Landelino Lavilla se va como llegó, con la elegancia de la discreción. Y de la humildad. Dedicó buena parte de su vida a España como hombre de leyes. Muchas cosas hizo por la convivencia de los españoles, tantas y de forma tan natural que pareciera que no fueran a él debidas; simplemente acerbo común de la Transición española.
Hace tres o cuatro años, salíamos de un acto en el Instituto de Estudios Políticos y Constitucionales sobre la Ley para la Reforma Política que abrió las puertas a la Transición o, dicho de otra forma, cerró bajo siete candados el armazón jurídico-político del régimen anterior.
“¡Quién me va a hablar a mí de la autoría de aquella Ley!”, recordaba entre risas Landelino a quienes terminada la sesión académica bajábamos con él las escaleras del Palacio de Godoy. La media docena de antiguos compañeros y amigos siempre supimos su autoría, pero algunos de los participantes del coloquio no lo tenían tan claro. Y no era de extrañar, dada la discreción que acompañó la creación de ésta y tantas otras palancas para la demolición del viejo tinglado.

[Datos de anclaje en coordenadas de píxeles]

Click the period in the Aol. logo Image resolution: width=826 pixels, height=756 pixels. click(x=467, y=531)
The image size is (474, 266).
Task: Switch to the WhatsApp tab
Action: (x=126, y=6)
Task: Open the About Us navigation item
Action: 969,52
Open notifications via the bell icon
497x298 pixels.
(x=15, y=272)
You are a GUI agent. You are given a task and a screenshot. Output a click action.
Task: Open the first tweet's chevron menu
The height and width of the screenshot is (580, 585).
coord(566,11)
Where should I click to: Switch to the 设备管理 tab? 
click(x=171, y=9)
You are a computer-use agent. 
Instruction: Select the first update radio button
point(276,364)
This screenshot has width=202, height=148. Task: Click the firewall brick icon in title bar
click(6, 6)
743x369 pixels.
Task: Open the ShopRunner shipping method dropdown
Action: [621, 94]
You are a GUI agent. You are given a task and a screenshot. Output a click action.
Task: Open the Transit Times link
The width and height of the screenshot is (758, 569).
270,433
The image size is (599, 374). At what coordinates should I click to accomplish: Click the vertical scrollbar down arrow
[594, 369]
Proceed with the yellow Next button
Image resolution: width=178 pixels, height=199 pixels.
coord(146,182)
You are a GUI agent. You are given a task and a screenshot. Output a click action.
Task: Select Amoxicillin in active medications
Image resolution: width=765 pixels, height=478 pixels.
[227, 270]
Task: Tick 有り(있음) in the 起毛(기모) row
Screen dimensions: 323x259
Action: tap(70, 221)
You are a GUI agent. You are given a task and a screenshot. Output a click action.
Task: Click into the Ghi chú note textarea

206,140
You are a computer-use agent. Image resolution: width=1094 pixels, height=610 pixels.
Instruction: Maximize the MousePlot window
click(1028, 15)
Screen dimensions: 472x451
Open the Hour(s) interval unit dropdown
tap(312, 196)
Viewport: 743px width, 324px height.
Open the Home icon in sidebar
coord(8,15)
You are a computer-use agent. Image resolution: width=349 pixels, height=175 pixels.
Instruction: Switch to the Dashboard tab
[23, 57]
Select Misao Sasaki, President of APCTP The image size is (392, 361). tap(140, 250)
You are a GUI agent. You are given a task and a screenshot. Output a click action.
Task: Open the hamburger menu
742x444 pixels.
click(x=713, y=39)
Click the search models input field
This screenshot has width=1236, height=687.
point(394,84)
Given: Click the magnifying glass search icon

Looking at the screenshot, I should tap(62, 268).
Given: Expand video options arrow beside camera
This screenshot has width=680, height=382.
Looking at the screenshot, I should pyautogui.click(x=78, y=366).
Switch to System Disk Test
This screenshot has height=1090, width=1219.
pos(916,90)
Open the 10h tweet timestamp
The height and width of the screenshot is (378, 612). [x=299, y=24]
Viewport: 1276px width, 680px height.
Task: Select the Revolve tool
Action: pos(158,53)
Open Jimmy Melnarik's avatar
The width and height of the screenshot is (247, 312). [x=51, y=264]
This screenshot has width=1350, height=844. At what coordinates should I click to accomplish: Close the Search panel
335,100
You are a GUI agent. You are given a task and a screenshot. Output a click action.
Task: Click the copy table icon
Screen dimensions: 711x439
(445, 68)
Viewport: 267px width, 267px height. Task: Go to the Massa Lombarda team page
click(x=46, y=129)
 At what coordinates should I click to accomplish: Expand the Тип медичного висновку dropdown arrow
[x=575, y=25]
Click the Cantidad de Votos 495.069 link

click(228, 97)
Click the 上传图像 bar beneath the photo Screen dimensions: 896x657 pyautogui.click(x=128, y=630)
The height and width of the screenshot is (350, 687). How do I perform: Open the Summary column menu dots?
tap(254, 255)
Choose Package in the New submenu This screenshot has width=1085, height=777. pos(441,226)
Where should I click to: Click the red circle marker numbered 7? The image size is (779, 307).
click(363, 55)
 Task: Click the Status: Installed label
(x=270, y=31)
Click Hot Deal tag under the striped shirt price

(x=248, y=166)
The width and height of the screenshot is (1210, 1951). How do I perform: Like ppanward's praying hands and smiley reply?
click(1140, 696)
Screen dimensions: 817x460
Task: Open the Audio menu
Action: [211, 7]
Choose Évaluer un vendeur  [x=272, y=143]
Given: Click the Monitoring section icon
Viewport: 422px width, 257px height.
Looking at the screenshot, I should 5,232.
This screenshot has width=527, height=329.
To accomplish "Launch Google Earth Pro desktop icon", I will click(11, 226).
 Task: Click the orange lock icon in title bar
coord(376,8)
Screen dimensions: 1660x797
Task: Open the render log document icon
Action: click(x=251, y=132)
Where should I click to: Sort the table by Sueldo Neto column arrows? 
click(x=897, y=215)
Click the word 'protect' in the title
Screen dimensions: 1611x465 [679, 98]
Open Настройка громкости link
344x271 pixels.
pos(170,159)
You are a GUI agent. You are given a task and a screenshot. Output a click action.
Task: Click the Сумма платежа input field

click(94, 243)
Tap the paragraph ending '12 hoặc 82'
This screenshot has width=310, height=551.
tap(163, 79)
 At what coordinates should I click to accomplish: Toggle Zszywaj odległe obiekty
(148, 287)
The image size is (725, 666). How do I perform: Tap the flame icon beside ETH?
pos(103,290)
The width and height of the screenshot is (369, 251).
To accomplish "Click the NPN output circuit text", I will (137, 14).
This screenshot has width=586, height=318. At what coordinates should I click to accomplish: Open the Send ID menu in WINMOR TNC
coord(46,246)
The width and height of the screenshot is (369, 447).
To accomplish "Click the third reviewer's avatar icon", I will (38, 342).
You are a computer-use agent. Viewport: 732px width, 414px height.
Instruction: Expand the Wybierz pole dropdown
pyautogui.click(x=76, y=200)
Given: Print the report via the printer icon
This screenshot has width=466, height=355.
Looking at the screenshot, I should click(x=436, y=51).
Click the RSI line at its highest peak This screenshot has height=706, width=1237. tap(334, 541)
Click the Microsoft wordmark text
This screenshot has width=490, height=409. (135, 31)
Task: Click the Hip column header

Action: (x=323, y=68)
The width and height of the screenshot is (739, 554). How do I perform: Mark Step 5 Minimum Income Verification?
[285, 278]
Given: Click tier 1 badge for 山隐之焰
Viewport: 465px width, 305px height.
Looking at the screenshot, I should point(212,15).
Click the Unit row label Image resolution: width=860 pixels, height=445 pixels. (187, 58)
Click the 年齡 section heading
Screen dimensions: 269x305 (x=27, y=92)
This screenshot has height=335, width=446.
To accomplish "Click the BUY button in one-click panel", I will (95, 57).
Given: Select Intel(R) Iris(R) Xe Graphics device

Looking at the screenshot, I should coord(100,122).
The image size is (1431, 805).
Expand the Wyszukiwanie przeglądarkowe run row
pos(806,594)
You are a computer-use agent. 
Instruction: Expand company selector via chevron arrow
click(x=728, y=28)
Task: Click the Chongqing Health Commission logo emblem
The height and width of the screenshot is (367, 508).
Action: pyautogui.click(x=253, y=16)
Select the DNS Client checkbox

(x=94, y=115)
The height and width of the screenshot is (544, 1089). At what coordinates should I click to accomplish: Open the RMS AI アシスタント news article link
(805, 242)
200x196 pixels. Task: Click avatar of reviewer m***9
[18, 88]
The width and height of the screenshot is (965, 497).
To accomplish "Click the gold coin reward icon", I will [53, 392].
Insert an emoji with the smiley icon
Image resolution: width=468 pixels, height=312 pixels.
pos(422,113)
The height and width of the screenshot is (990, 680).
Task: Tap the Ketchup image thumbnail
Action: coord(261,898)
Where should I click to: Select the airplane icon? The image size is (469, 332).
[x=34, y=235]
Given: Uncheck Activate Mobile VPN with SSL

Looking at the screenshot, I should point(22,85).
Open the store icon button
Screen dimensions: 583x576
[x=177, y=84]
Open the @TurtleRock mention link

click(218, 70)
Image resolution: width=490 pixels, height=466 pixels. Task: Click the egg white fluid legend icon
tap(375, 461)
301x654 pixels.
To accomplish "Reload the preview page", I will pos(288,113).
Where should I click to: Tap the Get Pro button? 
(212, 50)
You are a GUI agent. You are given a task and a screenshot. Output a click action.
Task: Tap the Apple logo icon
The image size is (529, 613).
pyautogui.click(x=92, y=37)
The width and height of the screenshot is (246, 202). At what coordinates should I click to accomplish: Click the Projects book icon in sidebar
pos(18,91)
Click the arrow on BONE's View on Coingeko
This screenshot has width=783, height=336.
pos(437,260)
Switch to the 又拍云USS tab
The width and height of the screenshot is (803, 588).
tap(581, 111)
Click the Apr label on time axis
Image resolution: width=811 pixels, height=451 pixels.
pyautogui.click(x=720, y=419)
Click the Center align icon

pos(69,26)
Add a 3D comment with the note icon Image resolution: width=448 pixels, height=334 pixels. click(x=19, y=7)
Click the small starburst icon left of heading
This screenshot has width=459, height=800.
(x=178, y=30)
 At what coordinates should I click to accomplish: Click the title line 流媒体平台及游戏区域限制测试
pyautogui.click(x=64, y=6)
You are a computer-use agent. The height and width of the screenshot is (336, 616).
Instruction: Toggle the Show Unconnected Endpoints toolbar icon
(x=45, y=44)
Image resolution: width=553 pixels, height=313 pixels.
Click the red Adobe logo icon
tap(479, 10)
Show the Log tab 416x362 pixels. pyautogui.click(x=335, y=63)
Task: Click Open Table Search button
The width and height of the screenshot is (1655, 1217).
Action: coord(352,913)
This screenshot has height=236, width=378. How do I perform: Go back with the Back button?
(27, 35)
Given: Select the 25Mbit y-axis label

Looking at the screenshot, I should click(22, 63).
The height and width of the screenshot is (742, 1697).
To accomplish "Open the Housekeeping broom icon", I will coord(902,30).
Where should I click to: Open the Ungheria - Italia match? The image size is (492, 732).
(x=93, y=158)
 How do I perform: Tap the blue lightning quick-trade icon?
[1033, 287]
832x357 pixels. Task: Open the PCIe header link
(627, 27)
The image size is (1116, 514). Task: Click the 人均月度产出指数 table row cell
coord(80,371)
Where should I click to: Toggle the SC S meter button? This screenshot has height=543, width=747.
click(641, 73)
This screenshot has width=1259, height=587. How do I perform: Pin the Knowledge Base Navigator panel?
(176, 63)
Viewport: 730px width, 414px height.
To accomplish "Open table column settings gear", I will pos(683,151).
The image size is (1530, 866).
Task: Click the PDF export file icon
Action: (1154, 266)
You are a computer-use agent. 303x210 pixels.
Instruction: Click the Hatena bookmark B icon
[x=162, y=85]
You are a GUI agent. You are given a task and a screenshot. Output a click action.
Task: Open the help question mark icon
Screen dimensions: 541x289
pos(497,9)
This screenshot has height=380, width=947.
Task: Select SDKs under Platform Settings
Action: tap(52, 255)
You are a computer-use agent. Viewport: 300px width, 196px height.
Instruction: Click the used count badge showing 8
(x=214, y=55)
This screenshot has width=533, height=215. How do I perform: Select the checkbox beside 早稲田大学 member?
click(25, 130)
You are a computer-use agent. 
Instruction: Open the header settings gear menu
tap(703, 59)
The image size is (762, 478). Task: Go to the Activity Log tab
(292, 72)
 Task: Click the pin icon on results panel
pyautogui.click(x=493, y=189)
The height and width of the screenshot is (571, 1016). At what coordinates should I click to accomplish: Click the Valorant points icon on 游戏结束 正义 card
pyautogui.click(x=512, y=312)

§ **Enunciado A**
Copia el fragmento del texto sobre Landelino Lavilla que empieza en "Hace tres o" y termina en "del viejo tinglado.".
§ **Enunciado B**
Según el texto sobre Landelino Lavilla, ¿en qué institución se celebró el acto sobre la Ley para la Reforma Política?
§ **Enunciado C**
Retoma el texto sobre Landelino Lavilla y continúalo a partir de su última oración.

§ **Respuesta redactada A**
Hace tres o cuatro años, salíamos de un acto en el Instituto de Estudios Políticos y Constitucionales sobre la Ley para la Reforma Política que abrió las puertas a la Transición o, dicho de otra forma, cerró bajo siete candados el armazón jurídico-político del régimen anterior.
“¡Quién me va a hablar a mí de la autoría de aquella Ley!”, recordaba entre risas Landelino a quienes terminada la sesión académica bajábamos con él las escaleras del Palacio de Godoy. La media docena de antiguos compañeros y amigos siempre supimos su autoría, pero algunos de los participantes del coloquio no lo tenían tan claro. Y no era de extrañar, dada la discreción que acompañó la creación de ésta y tantas otras palancas para la demolición del viejo tinglado.

§ **Respuesta redactada B**
En el Instituto de Estudios Políticos y Constitucionales.

§ **Respuesta redactada C**
Por encima de la brillante idea de Fernández Miranda de que el cambio debía de hacerse por vía de reforma, pasando de la ley a la ley, quien puso letra a aquella música fue el entonces flamante ministro de Justicia del primer Gobierno Suárez.
Sin miramiento alguno, el artículo 5 de aquella Ley establecía “El Rey podrá someter directamente al pueblo una opción política de interés nacional… para que decida mediante referéndum, cuyos resultados se impondrán a todos los órganos del Estado… Si el objeto de la consulta se refiere a materia de competencia de las Cortes y éstas no tomaran la decisión correspondiente de acuerdo con el resultado del referéndum, quedarán disueltas…”
Las Cortes franquistas lo aprobaron dos días antes del primer aniversario de la muerte de Franco.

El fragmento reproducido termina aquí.